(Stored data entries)
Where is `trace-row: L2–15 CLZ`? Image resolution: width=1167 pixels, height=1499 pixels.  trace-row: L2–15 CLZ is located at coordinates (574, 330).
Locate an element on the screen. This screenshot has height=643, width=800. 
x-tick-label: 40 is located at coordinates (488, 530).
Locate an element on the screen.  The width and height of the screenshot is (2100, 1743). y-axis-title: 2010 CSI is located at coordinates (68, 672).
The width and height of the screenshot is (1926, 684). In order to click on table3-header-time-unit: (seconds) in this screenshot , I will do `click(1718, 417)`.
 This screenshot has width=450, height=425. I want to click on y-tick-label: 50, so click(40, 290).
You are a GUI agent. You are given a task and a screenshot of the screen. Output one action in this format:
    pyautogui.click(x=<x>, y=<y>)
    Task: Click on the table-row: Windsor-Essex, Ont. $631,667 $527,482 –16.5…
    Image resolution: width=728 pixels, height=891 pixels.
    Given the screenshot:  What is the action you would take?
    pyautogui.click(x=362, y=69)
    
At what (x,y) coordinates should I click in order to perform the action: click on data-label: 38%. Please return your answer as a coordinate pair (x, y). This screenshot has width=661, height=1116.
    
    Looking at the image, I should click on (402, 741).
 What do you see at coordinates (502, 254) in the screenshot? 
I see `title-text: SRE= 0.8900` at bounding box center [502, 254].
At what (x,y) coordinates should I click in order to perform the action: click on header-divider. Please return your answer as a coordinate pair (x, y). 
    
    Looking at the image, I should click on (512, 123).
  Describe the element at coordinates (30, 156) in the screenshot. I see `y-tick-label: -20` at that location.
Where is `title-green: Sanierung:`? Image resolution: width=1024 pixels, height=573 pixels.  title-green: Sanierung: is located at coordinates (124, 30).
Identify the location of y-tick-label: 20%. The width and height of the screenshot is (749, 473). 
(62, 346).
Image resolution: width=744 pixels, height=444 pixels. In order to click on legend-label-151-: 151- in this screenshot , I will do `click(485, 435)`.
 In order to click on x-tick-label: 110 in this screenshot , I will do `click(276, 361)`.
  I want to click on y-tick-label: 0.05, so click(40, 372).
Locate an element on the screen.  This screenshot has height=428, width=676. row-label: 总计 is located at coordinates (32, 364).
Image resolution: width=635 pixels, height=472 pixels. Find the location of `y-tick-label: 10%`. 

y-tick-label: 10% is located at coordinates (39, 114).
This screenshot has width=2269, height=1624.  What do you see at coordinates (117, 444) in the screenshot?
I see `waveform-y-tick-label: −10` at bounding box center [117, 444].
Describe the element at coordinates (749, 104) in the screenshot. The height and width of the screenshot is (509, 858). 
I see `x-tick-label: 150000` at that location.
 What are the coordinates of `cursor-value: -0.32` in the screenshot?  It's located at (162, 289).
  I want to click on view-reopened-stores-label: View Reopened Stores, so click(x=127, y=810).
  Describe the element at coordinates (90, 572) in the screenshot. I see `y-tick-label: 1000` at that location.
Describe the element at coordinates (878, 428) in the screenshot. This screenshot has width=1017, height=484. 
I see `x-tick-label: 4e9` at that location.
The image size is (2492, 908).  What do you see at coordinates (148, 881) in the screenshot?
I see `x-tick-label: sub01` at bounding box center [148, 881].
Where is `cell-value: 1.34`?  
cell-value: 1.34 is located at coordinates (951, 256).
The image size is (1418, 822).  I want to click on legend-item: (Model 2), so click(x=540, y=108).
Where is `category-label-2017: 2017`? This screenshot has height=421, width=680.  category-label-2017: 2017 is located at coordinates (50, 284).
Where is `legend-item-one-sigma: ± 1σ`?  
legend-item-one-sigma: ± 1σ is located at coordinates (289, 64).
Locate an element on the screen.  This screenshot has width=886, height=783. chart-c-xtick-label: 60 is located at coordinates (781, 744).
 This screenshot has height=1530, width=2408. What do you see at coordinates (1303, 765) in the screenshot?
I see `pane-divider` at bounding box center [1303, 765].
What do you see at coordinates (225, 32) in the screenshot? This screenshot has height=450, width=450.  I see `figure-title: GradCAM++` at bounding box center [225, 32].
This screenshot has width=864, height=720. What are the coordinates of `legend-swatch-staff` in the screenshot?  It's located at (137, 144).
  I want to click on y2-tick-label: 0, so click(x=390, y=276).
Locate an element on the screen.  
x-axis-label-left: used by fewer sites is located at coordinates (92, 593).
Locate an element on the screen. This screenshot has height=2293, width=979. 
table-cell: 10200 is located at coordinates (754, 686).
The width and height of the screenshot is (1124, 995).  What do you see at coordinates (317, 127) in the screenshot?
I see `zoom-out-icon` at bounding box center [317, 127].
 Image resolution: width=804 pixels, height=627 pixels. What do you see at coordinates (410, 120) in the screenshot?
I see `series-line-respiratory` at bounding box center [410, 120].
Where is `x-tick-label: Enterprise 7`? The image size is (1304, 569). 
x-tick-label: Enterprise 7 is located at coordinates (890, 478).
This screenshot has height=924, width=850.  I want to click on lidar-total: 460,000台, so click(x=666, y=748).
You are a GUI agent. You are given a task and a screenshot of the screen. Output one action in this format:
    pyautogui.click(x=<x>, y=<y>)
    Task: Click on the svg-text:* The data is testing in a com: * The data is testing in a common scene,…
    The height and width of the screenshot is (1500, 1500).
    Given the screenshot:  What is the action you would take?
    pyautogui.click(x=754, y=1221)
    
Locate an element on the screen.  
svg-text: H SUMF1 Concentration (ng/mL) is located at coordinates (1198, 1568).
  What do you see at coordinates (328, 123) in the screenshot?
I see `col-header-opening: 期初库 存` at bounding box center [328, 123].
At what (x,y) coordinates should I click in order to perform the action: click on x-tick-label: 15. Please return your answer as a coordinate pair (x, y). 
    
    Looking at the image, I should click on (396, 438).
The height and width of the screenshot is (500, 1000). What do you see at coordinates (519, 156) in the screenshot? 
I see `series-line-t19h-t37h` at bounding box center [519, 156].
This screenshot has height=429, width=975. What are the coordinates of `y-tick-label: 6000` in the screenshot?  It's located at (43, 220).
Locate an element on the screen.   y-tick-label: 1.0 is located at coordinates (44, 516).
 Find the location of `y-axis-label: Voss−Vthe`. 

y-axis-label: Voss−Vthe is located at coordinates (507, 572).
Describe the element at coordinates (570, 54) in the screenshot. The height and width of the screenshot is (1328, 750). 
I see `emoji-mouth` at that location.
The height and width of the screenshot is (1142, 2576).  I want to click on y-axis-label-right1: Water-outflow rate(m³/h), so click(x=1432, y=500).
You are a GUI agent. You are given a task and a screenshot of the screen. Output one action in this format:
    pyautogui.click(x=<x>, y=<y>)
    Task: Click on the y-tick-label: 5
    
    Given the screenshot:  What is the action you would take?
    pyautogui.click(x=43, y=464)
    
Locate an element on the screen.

TASK BRIEF: Edit the lines above so that "Find an element on the screen" replaces each "Locate an element on the screen", and keep everything else the same.

FINAL ANSWER:
Where is `trace-row: L2–15 CLZ`? Image resolution: width=1167 pixels, height=1499 pixels.  trace-row: L2–15 CLZ is located at coordinates (574, 330).
Find an element on the screen. This screenshot has height=643, width=800. 
x-tick-label: 40 is located at coordinates (488, 530).
Find an element on the screen.  The width and height of the screenshot is (2100, 1743). y-axis-title: 2010 CSI is located at coordinates (68, 672).
The width and height of the screenshot is (1926, 684). In order to click on table3-header-time-unit: (seconds) in this screenshot , I will do `click(1718, 417)`.
 This screenshot has width=450, height=425. I want to click on y-tick-label: 50, so click(40, 290).
You are a GUI agent. You are given a task and a screenshot of the screen. Output one action in this format:
    pyautogui.click(x=<x>, y=<y>)
    Task: Click on the table-row: Windsor-Essex, Ont. $631,667 $527,482 –16.5…
    Image resolution: width=728 pixels, height=891 pixels.
    Given the screenshot:  What is the action you would take?
    pyautogui.click(x=362, y=69)
    
At what (x,y) coordinates should I click in order to perform the action: click on data-label: 38%. Please return your answer as a coordinate pair (x, y). This screenshot has width=661, height=1116.
    
    Looking at the image, I should click on (402, 741).
 What do you see at coordinates (502, 254) in the screenshot? 
I see `title-text: SRE= 0.8900` at bounding box center [502, 254].
At what (x,y) coordinates should I click in order to perform the action: click on header-divider. Please return your answer as a coordinate pair (x, y). 
    
    Looking at the image, I should click on (512, 123).
  Describe the element at coordinates (30, 156) in the screenshot. I see `y-tick-label: -20` at that location.
Where is `title-green: Sanierung:`? Image resolution: width=1024 pixels, height=573 pixels.  title-green: Sanierung: is located at coordinates (124, 30).
Identify the location of y-tick-label: 20%. The width and height of the screenshot is (749, 473). 
(62, 346).
Image resolution: width=744 pixels, height=444 pixels. In order to click on legend-label-151-: 151- in this screenshot , I will do `click(485, 435)`.
 In order to click on x-tick-label: 110 in this screenshot , I will do `click(276, 361)`.
  I want to click on y-tick-label: 0.05, so click(40, 372).
Find an element on the screen.  This screenshot has height=428, width=676. row-label: 总计 is located at coordinates (32, 364).
Image resolution: width=635 pixels, height=472 pixels. Find the location of `y-tick-label: 10%`. 

y-tick-label: 10% is located at coordinates (39, 114).
This screenshot has width=2269, height=1624.  What do you see at coordinates (117, 444) in the screenshot?
I see `waveform-y-tick-label: −10` at bounding box center [117, 444].
Describe the element at coordinates (749, 104) in the screenshot. The height and width of the screenshot is (509, 858). 
I see `x-tick-label: 150000` at that location.
 What are the coordinates of `cursor-value: -0.32` in the screenshot?  It's located at (162, 289).
  I want to click on view-reopened-stores-label: View Reopened Stores, so click(x=127, y=810).
  Describe the element at coordinates (90, 572) in the screenshot. I see `y-tick-label: 1000` at that location.
Describe the element at coordinates (878, 428) in the screenshot. This screenshot has width=1017, height=484. 
I see `x-tick-label: 4e9` at that location.
The image size is (2492, 908).  What do you see at coordinates (148, 881) in the screenshot?
I see `x-tick-label: sub01` at bounding box center [148, 881].
Where is `cell-value: 1.34`?  
cell-value: 1.34 is located at coordinates (951, 256).
The image size is (1418, 822).  I want to click on legend-item: (Model 2), so click(x=540, y=108).
Where is `category-label-2017: 2017`? This screenshot has height=421, width=680.  category-label-2017: 2017 is located at coordinates (50, 284).
Where is `legend-item-one-sigma: ± 1σ`?  
legend-item-one-sigma: ± 1σ is located at coordinates (289, 64).
Find an element on the screen.  This screenshot has width=886, height=783. chart-c-xtick-label: 60 is located at coordinates (781, 744).
 This screenshot has height=1530, width=2408. What do you see at coordinates (1303, 765) in the screenshot?
I see `pane-divider` at bounding box center [1303, 765].
What do you see at coordinates (225, 32) in the screenshot? This screenshot has height=450, width=450.  I see `figure-title: GradCAM++` at bounding box center [225, 32].
This screenshot has width=864, height=720. What are the coordinates of `legend-swatch-staff` in the screenshot?  It's located at (137, 144).
  I want to click on y2-tick-label: 0, so click(x=390, y=276).
Find an element on the screen.  
x-axis-label-left: used by fewer sites is located at coordinates (92, 593).
Find an element on the screen. This screenshot has height=2293, width=979. 
table-cell: 10200 is located at coordinates (754, 686).
The width and height of the screenshot is (1124, 995).  What do you see at coordinates (317, 127) in the screenshot?
I see `zoom-out-icon` at bounding box center [317, 127].
 Image resolution: width=804 pixels, height=627 pixels. What do you see at coordinates (410, 120) in the screenshot?
I see `series-line-respiratory` at bounding box center [410, 120].
Where is `x-tick-label: Enterprise 7`? The image size is (1304, 569). 
x-tick-label: Enterprise 7 is located at coordinates (890, 478).
This screenshot has height=924, width=850.  I want to click on lidar-total: 460,000台, so click(x=666, y=748).
You are a GUI agent. You are given a task and a screenshot of the screen. Output one action in this format:
    pyautogui.click(x=<x>, y=<y>)
    Task: Click on the svg-text:* The data is testing in a com: * The data is testing in a common scene,…
    The height and width of the screenshot is (1500, 1500).
    Given the screenshot:  What is the action you would take?
    pyautogui.click(x=754, y=1221)
    
Find an element on the screen.  
svg-text: H SUMF1 Concentration (ng/mL) is located at coordinates (1198, 1568).
  What do you see at coordinates (328, 123) in the screenshot?
I see `col-header-opening: 期初库 存` at bounding box center [328, 123].
At what (x,y) coordinates should I click in order to perform the action: click on x-tick-label: 15. Please return your answer as a coordinate pair (x, y). 
    
    Looking at the image, I should click on (396, 438).
The height and width of the screenshot is (500, 1000). What do you see at coordinates (519, 156) in the screenshot? 
I see `series-line-t19h-t37h` at bounding box center [519, 156].
This screenshot has height=429, width=975. What are the coordinates of `y-tick-label: 6000` in the screenshot?  It's located at (43, 220).
Find an element on the screen.   y-tick-label: 1.0 is located at coordinates (44, 516).
 Find the location of `y-axis-label: Voss−Vthe`. 

y-axis-label: Voss−Vthe is located at coordinates (507, 572).
Describe the element at coordinates (570, 54) in the screenshot. The height and width of the screenshot is (1328, 750). 
I see `emoji-mouth` at that location.
The height and width of the screenshot is (1142, 2576).  I want to click on y-axis-label-right1: Water-outflow rate(m³/h), so click(x=1432, y=500).
You are a GUI agent. You are given a task and a screenshot of the screen. Output one action in this format:
    pyautogui.click(x=<x>, y=<y>)
    Task: Click on the y-tick-label: 5
    
    Given the screenshot:  What is the action you would take?
    pyautogui.click(x=43, y=464)
    
Find an element on the screen.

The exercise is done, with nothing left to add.